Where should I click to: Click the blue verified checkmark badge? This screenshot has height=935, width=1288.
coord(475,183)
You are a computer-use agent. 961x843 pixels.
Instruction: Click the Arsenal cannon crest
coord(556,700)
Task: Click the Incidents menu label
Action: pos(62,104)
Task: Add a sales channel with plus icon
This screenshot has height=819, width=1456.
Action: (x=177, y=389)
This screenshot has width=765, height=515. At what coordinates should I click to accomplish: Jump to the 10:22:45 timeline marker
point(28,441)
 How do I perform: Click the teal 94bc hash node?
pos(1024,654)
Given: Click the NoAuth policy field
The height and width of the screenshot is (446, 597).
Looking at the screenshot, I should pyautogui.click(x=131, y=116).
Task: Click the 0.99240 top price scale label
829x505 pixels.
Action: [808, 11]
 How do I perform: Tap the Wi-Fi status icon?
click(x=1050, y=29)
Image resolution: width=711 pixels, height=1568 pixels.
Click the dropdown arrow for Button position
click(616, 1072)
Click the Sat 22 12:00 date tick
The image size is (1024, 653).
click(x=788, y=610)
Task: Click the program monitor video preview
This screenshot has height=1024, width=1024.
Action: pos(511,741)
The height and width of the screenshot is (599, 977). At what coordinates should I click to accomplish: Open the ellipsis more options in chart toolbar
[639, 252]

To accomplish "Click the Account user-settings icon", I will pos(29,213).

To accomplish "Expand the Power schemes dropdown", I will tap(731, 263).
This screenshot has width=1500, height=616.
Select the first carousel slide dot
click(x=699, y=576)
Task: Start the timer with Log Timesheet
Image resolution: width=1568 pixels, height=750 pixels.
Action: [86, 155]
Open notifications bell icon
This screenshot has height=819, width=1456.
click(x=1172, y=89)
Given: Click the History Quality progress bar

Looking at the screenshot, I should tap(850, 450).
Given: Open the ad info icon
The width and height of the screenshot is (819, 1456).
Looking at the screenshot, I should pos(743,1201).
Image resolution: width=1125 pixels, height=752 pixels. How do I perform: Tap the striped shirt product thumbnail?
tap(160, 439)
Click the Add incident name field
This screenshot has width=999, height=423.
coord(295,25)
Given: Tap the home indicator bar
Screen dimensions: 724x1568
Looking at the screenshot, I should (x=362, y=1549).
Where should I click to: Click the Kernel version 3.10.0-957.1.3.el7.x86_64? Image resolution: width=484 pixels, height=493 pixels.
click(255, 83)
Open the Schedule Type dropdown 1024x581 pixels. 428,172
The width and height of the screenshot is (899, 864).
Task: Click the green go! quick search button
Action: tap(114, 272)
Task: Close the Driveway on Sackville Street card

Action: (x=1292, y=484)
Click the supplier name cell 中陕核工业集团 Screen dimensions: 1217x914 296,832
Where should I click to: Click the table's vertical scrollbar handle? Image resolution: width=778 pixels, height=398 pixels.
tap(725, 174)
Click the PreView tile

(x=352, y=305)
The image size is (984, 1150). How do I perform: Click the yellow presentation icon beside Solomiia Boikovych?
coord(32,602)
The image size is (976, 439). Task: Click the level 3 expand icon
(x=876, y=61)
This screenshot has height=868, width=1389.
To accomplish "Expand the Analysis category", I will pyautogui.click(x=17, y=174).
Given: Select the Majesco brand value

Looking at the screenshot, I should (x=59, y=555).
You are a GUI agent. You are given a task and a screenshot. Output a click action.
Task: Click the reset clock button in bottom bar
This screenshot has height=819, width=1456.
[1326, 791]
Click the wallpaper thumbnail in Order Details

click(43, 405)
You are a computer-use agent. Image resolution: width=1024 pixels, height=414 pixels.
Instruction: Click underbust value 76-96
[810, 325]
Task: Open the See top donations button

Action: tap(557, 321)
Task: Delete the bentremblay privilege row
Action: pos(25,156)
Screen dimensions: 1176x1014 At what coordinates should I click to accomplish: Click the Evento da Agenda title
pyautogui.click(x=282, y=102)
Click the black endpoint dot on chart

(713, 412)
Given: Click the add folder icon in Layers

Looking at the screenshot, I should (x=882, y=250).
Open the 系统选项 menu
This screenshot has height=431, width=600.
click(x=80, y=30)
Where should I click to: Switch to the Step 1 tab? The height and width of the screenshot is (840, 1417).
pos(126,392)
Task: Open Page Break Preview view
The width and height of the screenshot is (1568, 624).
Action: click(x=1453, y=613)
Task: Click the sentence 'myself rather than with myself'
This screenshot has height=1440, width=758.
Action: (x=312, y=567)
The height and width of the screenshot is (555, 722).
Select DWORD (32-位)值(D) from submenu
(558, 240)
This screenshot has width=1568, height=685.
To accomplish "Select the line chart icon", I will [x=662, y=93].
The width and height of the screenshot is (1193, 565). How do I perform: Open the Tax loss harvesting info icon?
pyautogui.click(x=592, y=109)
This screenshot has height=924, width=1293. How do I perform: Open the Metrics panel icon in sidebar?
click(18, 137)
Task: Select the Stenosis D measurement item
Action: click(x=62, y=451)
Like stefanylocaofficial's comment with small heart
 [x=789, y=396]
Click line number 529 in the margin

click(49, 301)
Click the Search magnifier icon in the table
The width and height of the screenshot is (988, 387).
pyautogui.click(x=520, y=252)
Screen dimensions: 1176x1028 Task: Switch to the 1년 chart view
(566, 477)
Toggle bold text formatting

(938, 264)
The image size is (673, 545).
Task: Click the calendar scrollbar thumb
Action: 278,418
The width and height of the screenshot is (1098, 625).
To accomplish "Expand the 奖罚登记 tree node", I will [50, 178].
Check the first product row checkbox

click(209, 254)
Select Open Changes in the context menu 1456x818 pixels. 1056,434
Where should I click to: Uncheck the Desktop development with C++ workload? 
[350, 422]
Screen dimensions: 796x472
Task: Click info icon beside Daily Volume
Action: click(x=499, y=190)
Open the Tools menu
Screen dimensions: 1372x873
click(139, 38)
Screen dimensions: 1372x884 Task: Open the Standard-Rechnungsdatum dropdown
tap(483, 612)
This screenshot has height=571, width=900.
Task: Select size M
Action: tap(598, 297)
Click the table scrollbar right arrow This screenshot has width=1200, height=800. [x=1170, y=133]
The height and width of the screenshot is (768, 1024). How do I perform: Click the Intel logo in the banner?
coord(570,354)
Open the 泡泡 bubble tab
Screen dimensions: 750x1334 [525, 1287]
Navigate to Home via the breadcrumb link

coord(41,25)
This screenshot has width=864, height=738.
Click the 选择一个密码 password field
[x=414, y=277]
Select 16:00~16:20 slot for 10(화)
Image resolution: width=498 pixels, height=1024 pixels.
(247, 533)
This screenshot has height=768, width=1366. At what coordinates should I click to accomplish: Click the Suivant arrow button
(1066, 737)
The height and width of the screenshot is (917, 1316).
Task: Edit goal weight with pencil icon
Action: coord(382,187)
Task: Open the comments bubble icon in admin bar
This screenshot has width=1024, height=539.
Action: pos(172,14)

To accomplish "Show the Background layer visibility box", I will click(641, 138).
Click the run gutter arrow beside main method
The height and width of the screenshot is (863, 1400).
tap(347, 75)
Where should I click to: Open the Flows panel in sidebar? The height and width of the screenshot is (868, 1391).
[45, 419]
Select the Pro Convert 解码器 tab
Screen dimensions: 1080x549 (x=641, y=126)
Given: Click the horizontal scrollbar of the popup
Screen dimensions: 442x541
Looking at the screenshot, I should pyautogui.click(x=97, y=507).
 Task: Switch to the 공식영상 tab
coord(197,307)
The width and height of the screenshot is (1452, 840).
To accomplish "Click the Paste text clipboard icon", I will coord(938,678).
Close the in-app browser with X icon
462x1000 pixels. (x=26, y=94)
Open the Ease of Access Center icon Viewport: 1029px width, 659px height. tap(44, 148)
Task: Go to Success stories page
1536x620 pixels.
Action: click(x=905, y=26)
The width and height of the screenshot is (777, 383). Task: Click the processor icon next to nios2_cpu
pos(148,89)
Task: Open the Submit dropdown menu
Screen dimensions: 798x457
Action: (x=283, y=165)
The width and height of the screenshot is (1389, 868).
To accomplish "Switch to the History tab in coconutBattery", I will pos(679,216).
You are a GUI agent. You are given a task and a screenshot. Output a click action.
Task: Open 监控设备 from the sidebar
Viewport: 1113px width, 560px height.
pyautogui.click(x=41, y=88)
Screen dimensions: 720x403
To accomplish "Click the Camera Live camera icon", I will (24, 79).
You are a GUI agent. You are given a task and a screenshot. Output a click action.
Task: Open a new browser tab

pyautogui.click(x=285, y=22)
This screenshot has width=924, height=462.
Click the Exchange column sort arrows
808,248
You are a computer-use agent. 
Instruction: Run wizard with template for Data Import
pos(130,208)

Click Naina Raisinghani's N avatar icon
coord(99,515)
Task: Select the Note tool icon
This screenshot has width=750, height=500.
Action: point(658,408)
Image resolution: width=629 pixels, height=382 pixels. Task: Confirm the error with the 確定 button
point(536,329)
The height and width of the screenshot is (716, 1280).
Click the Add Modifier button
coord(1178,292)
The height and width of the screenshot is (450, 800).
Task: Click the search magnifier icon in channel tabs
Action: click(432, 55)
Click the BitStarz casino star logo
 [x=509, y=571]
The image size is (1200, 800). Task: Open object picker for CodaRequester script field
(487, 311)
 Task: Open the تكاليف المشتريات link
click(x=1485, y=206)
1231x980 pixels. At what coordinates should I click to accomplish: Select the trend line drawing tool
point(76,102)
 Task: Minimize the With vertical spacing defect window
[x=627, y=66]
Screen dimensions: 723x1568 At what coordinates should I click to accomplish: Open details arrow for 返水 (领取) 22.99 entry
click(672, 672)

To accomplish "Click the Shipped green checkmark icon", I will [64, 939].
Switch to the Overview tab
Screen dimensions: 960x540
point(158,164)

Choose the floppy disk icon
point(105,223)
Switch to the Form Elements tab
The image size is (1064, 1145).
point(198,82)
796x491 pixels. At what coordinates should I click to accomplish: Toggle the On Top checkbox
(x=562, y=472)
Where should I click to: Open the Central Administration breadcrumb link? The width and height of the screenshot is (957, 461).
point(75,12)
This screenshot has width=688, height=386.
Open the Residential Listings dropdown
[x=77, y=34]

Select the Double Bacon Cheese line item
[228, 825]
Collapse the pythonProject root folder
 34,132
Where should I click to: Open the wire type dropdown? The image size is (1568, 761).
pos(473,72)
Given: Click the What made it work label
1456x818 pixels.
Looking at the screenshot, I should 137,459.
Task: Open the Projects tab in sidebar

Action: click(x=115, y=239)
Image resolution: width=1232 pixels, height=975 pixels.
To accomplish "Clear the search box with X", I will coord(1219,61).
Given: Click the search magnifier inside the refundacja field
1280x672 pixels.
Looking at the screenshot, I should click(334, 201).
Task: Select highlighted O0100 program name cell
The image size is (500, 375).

------------------------------

CHALLENGE:
Arrange the items as a Markdown table with two columns, Row and Line, leaving out any blank lines. Begin at the first line of the items and stop after the line that contains "Action: pos(62,104)".

REPLY TO THE EXERCISE:
| Row | Line |
|---|---|
| 1 | Where should I click to: Click the blue verified checkmark badge? This screenshot has height=935, width=1288. |
| 2 | coord(475,183) |
| 3 | You are a computer-use agent. 961x843 pixels. |
| 4 | Instruction: Click the Arsenal cannon crest |
| 5 | coord(556,700) |
| 6 | Task: Click the Incidents menu label |
| 7 | Action: pos(62,104) |